■ AIM OF THE EXERCISE ■
The answer should consist of all the records, copied exactly.
[Opening RECORD SET section]
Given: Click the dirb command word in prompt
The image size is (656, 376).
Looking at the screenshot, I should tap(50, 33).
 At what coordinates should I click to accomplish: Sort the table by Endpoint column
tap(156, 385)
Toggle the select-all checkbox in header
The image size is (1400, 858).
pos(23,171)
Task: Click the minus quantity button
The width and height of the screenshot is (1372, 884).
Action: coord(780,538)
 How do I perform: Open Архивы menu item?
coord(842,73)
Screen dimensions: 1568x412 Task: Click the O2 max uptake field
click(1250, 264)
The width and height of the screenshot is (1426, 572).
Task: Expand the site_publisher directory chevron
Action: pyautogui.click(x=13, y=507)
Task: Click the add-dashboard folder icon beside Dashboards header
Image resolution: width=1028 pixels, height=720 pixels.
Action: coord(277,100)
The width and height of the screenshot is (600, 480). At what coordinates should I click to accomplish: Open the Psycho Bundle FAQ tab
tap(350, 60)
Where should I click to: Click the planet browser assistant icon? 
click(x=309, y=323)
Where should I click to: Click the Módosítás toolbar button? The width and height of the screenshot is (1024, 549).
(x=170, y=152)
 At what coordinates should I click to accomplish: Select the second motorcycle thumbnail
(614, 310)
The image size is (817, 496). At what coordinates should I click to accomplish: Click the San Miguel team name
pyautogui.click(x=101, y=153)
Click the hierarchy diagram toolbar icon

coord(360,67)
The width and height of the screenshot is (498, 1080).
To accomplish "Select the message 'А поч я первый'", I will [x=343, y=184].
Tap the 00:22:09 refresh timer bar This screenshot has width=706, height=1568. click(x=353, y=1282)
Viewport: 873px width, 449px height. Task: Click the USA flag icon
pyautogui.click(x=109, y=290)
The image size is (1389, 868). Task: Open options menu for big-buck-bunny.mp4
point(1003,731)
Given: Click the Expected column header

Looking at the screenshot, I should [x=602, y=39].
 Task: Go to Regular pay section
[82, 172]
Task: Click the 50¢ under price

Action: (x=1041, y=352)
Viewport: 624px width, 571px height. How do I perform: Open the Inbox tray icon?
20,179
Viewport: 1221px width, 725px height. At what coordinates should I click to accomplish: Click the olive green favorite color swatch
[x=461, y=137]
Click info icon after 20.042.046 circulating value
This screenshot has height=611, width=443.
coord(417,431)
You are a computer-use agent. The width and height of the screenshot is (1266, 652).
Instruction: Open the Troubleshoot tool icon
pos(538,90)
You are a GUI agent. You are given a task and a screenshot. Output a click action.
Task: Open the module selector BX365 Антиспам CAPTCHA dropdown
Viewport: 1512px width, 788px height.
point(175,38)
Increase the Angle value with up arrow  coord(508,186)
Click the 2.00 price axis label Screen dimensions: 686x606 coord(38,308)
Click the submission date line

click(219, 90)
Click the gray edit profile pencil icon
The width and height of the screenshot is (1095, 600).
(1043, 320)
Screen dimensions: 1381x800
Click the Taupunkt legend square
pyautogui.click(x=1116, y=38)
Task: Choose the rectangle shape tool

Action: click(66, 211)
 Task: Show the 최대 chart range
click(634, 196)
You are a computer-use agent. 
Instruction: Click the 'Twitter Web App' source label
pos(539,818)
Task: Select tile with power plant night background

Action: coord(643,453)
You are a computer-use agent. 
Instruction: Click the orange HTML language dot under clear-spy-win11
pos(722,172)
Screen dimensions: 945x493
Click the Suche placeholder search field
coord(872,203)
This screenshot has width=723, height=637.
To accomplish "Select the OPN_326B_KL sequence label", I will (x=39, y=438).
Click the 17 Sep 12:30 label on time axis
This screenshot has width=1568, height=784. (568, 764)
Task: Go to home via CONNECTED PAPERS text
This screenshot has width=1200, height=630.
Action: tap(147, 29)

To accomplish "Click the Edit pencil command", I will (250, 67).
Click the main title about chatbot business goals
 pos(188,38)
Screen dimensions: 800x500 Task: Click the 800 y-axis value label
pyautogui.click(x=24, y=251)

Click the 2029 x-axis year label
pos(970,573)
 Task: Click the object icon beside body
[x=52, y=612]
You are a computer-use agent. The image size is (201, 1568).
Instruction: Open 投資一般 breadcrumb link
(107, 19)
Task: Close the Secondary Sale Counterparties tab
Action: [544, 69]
[Closing RECORD SET section]
■ SOLUTION TO THE PROBLEM ■
Given: Click the dirb command word in prompt
The image size is (656, 376).
Looking at the screenshot, I should tap(50, 33).
 At what coordinates should I click to accomplish: Sort the table by Endpoint column
tap(156, 385)
Toggle the select-all checkbox in header
The image size is (1400, 858).
pos(23,171)
Task: Click the minus quantity button
The width and height of the screenshot is (1372, 884).
Action: coord(780,538)
 How do I perform: Open Архивы menu item?
coord(842,73)
Screen dimensions: 1568x412 Task: Click the O2 max uptake field
click(1250, 264)
The width and height of the screenshot is (1426, 572).
Task: Expand the site_publisher directory chevron
Action: pyautogui.click(x=13, y=507)
Task: Click the add-dashboard folder icon beside Dashboards header
Image resolution: width=1028 pixels, height=720 pixels.
Action: coord(277,100)
The width and height of the screenshot is (600, 480). At what coordinates should I click to accomplish: Open the Psycho Bundle FAQ tab
tap(350, 60)
Where should I click to: Click the planet browser assistant icon? 
click(x=309, y=323)
Where should I click to: Click the Módosítás toolbar button? The width and height of the screenshot is (1024, 549).
(x=170, y=152)
 At what coordinates should I click to accomplish: Select the second motorcycle thumbnail
(614, 310)
The image size is (817, 496). At what coordinates should I click to accomplish: Click the San Miguel team name
pyautogui.click(x=101, y=153)
Click the hierarchy diagram toolbar icon

coord(360,67)
The width and height of the screenshot is (498, 1080).
To accomplish "Select the message 'А поч я первый'", I will [x=343, y=184].
Tap the 00:22:09 refresh timer bar This screenshot has width=706, height=1568. click(x=353, y=1282)
Viewport: 873px width, 449px height. Task: Click the USA flag icon
pyautogui.click(x=109, y=290)
The image size is (1389, 868). Task: Open options menu for big-buck-bunny.mp4
point(1003,731)
Given: Click the Expected column header

Looking at the screenshot, I should [x=602, y=39].
 Task: Go to Regular pay section
[82, 172]
Task: Click the 50¢ under price

Action: (x=1041, y=352)
Viewport: 624px width, 571px height. How do I perform: Open the Inbox tray icon?
20,179
Viewport: 1221px width, 725px height. At what coordinates should I click to accomplish: Click the olive green favorite color swatch
[x=461, y=137]
Click info icon after 20.042.046 circulating value
This screenshot has height=611, width=443.
coord(417,431)
You are a computer-use agent. The width and height of the screenshot is (1266, 652).
Instruction: Open the Troubleshoot tool icon
pos(538,90)
You are a GUI agent. You are given a task and a screenshot. Output a click action.
Task: Open the module selector BX365 Антиспам CAPTCHA dropdown
Viewport: 1512px width, 788px height.
point(175,38)
Increase the Angle value with up arrow  coord(508,186)
Click the 2.00 price axis label Screen dimensions: 686x606 coord(38,308)
Click the submission date line

click(219, 90)
Click the gray edit profile pencil icon
The width and height of the screenshot is (1095, 600).
(1043, 320)
Screen dimensions: 1381x800
Click the Taupunkt legend square
pyautogui.click(x=1116, y=38)
Task: Choose the rectangle shape tool

Action: click(66, 211)
 Task: Show the 최대 chart range
click(634, 196)
You are a computer-use agent. 
Instruction: Click the 'Twitter Web App' source label
pos(539,818)
Task: Select tile with power plant night background

Action: coord(643,453)
You are a computer-use agent. 
Instruction: Click the orange HTML language dot under clear-spy-win11
pos(722,172)
Screen dimensions: 945x493
Click the Suche placeholder search field
coord(872,203)
This screenshot has width=723, height=637.
To accomplish "Select the OPN_326B_KL sequence label", I will (x=39, y=438).
Click the 17 Sep 12:30 label on time axis
This screenshot has width=1568, height=784. (568, 764)
Task: Go to home via CONNECTED PAPERS text
This screenshot has width=1200, height=630.
Action: tap(147, 29)

To accomplish "Click the Edit pencil command", I will (250, 67).
Click the main title about chatbot business goals
 pos(188,38)
Screen dimensions: 800x500 Task: Click the 800 y-axis value label
pyautogui.click(x=24, y=251)

Click the 2029 x-axis year label
pos(970,573)
 Task: Click the object icon beside body
[x=52, y=612]
You are a computer-use agent. The image size is (201, 1568).
Instruction: Open 投資一般 breadcrumb link
(107, 19)
Task: Close the Secondary Sale Counterparties tab
Action: [544, 69]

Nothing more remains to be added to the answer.